The labyrinth has long been used as a tool for reflection, prayer and relaxation, and although similar to a maze, a labyrinth has only one route—a circuitous path to the center and out again. Carleton’s Skinner Memorial Chapel is now home to a portable canvas labyrinth, patterned after the one set in the stone floor at the Chartres Cathedral in France. The labyrinth is open on Wednesdays at 11 a.m. until Thursdays at 1:30 p.m., and is being used by individuals and small reflection groups.
The construction of Carleton’s labyrinth was initiated by Marge McCarthy ’51, who has been helping to plan a permanent outdoor labyrinth on campus.

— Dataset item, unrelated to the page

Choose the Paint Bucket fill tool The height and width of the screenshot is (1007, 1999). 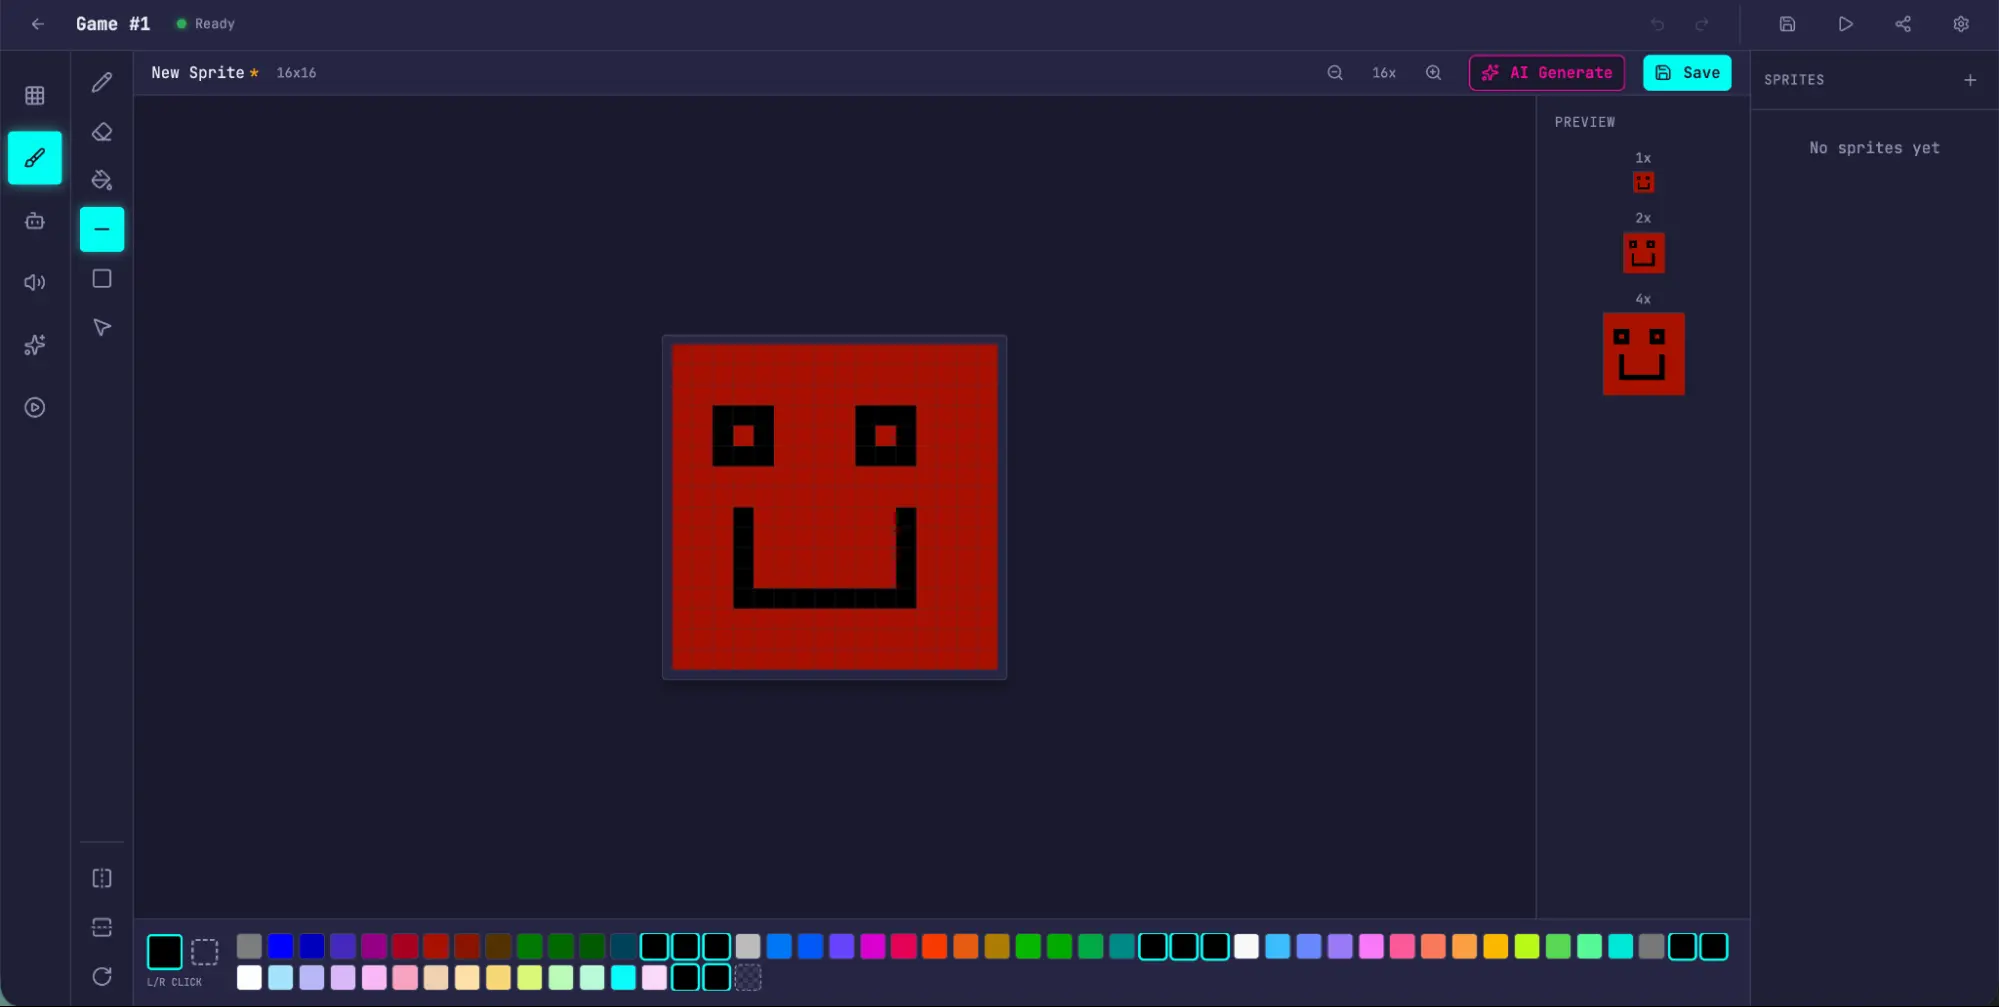102,180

Marilyn Larson, a Northfield resident who is an expert in labyrinth design and construction, painted it on location in the Chapel.
"Being here allowed her to see that bringing some of the colors of the stained glass windows into the labyrinth would make the labyrinth both unique to the Chapel and fully a part of it," College Chaplain Carolyn Fure-Slocum said. "As one person commented, ‘It’s like a window on the floor.’"
Participants may walk, run, crawl, dance and vary their pace as they make their way through the labyrinth. In the center, which is in the shape of a six-petaled flower, walkers stand, sit or kneel while they meditate or pray. It is suggested that participants enter the labyrinth with their palms facing down, to let negative things drop away. Upon reaching the center, they can turn their palms up to receive what is needed, then put their palms together in thanks.
Historically, labyrinths were painted and chipped into caves and rock walls, in burial sites and marked out on the landscape. Christians adopted the form as a symbolic journey when the Crusades prevented safe passage to the Holy Land.
"There is some obvious symbolism of ‘going within’ or centering, following the twists and turns of life, and then moving back out or returning to the world with one’s new insight or sense of peace," Fure-Slocum said.